As fellow classmates expressed their curiosity about this simple explanation for changing the world, the movie seemed to vanish. With the grave seriousness that eighth graders bring to such missions, we collectively decided that the movie was being suppressed. As the years rolled on, I always checked for the title whenever I found anybody selling gray market VHS or DVD titles. It proved to be elusive, even there. Recently somebody at the studio that owns it decided that it was perfect viewing during our current pandemic. What’s So Bad About Feeling Good (1968) is now available on Blu-ray.
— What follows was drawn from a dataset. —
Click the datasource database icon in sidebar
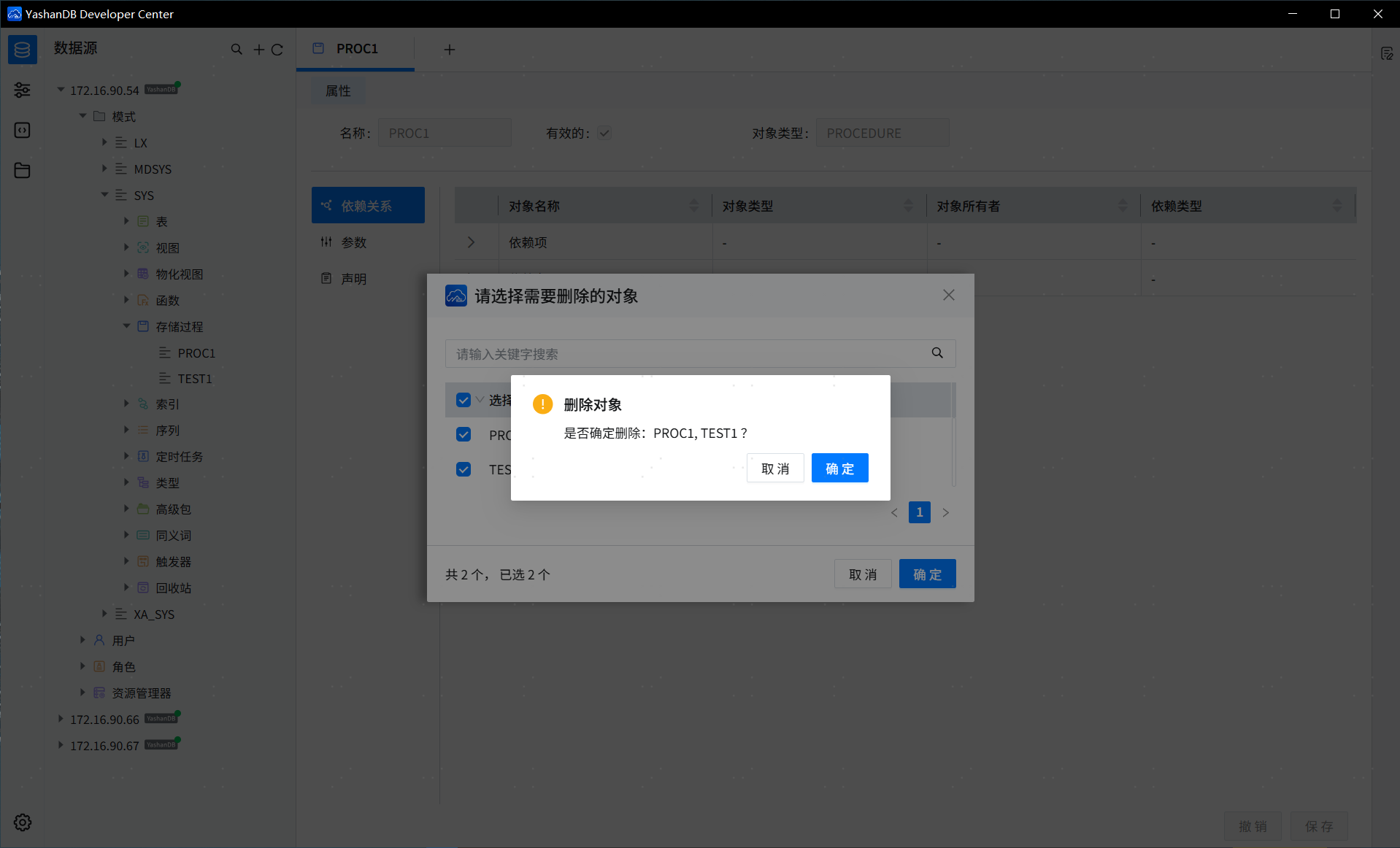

The first surprise is to realize that this movie is by a mainstream director. His work included Miracle on 34th Street, The Marx Brothers’ A Day at the Races, and Airport. He had enough clout to get New York Mayor John Lindsay to allow filming in City Hall, and various parts of New York that would require a king’s ransom to shoot in today. 

The film is a time capsule of the city in 1967. It opens with pans around various neighborhoods with a soundtrack of surly city dwellers shouting angry remarks at each other. It lands in a beatnik loft where people dressed in burlap sacks and hobo costumes wail about the futility of it all. When a toucan visits the loft, their tune changes and they are all suddenly happy. Soon they realize that this happiness is contagious and they set out to share it.

Not everybody is pleased with this state of affairs. Sales of tobacco, tranquilizers and alcohol plummet, and advertising stops scaring people into buying things. When the mayor still doesn’t see the downside, he is reminded that happy people don’t vote. With his own livelihood under threat, he calls in the Feds. Dom DeLuise arrives doing a luridly fey version of J. Edgar Hoover. The beatniks go undercover, distributing infected masks, and doing anything else they can think of to spread the infection. Once the government finds an antidote, the liquor and tobacco lobbies fund its distribution via exhaust smoke from heavy machinery. 

By the end of the movie the city is back to its angry self, with a difference. A huge portion of the population was actually immune to the disease, and just got caught up in the tidal wave of niceness. The movie ends with the alpha-beatnik couple breaking the toucan out of the facility where it had been placed for future experiments. Given our recent pandemic’s impact on capitalism, it’s interesting to see that infectious happiness is still considered just as dangerous, if not more so.